--- Work to do ---
1 – Can you set down, word for word, everything in the Hybrid Demucs training notebook from "This notebook trains" down to "separated instrument stems."?
2 – Could you carry the Hybrid Demucs training notebook forward from the point where it stops?

--- Given text ---

# Hybrid Demucs V4 Training Pipeline

This notebook trains a TensorFlow implementation of the Hybrid Demucs model for music source separation. The model separates mixed audio into 13 individual instrument stems.

## Features
- **Multi-GPU training** using `MirroredStrategy`
- **Mixed precision** (BFloat16) for faster training on H100 GPUs
- **Checkpoint resumption** - automatically resumes from best checkpoint
- **Data augmentation** via random chunk selection from longer audio files

## Dataset
Uses the Slakh2100 dataset, pre-chunked into training examples with separated instrument stems.

In [None]:
# ==============================================================================
# Imports and Configuration
# ==============================================================================

import os, random, glob
import numpy as np
import librosa
import tensorflow as tf  # TensorFlow 2.19+
from tensorflow.keras.callbacks import EarlyStopping, ModelCheckpoint
from tensorflow.keras import mixed_precision

from demucs_v4_model import demucs_v4_fixed, custom_loss

# ==============================================================================
# Audio Constants
# ==============================================================================

SR            = 44_100      # Sample rate (44.1 kHz)

--- Stored data ---
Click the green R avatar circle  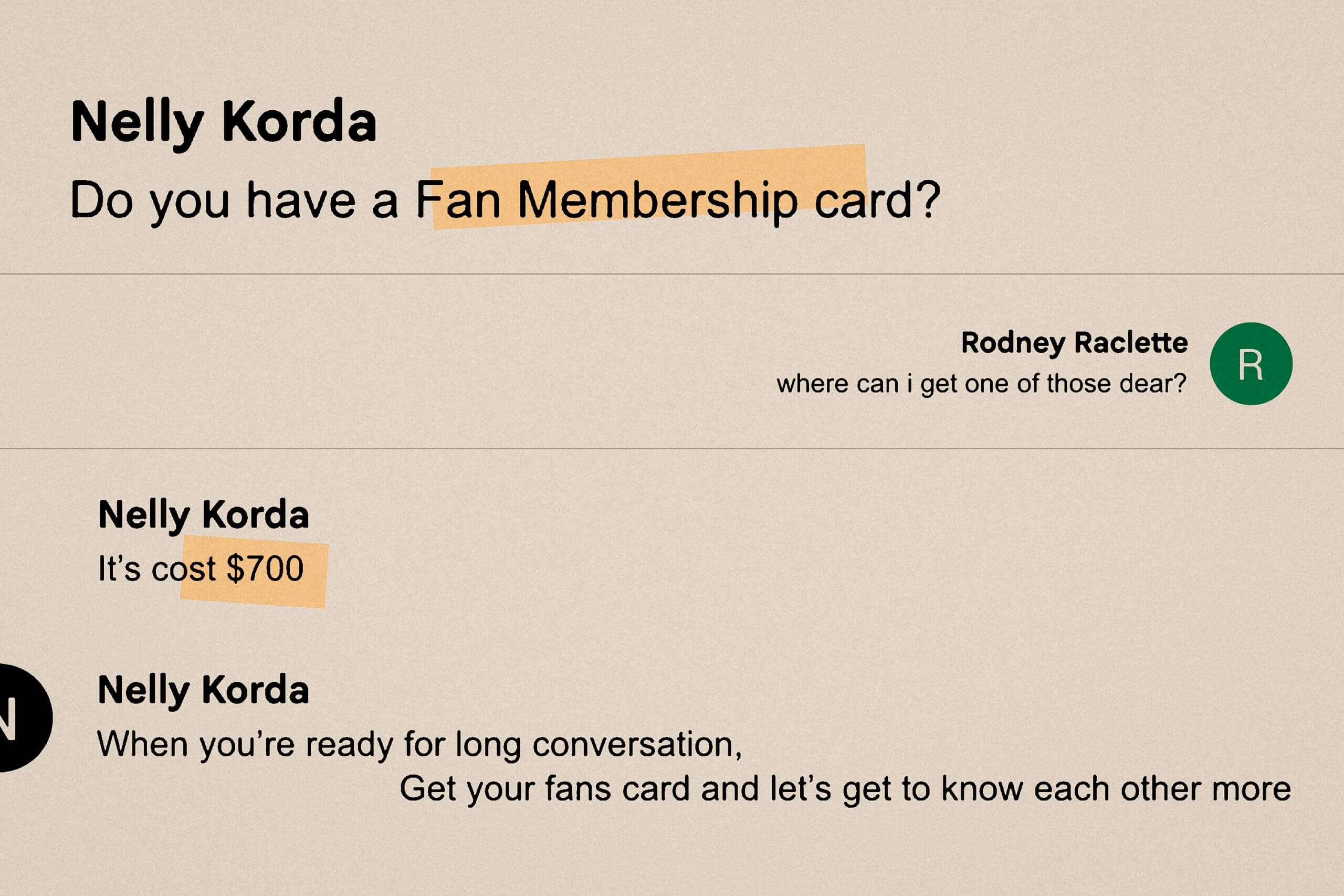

--- Results for the exercise ---
1 –
This notebook trains a TensorFlow implementation of the Hybrid Demucs model for music source separation. The model separates mixed audio into 13 individual instrument stems.

## Features
- **Multi-GPU training** using `MirroredStrategy`
- **Mixed precision** (BFloat16) for faster training on H100 GPUs
- **Checkpoint resumption** - automatically resumes from best checkpoint
- **Data augmentation** via random chunk selection from longer audio files

## Dataset
Uses the Slakh2100 dataset, pre-chunked into training examples with separated instrument stems.

2 –
CHUNK_SECS    = 10          # Duration of each training chunk
CHUNK_SAMPLES = 441_000     # 10 seconds * 44100 samples/sec
PADDED_LEN    = 441_000     # Model input length

# ==============================================================================
# Audio Utility Functions
# ==============================================================================

def load_mono(fp, sr=SR):
    """Load audio file as mono float32 in range [-1, 1]."""
    wav, _ = librosa.load(fp, sr=sr, mono=True)
    wav = wav.astype(np.float32)
    # Sanitize: replace NaN/Inf and clip to valid range
    wav = np.nan_to_num(wav, nan=0.0, posinf=0.0, neginf=0.0)
    wav = np.clip(wav, -1.0, 1.0)
    return wav

def pad_or_trim(x, tgt_len=PADDED_LEN):
    """Pad with zeros or trim audio to exact target length."""
    if len(x) < tgt_len:
        return np.pad(x, (0, tgt_len - len(x)))
    return x[:tgt_len]

2025-10-01 05:15:03.290362: I tensorflow/core/util/port.cc:153] oneDNN custom operations are on. You may see slightly different numerical results due to floating-point round-off errors from different computation orders. To turn them off, set the environment variable `TF_ENABLE_ONEDNN_OPTS=0`.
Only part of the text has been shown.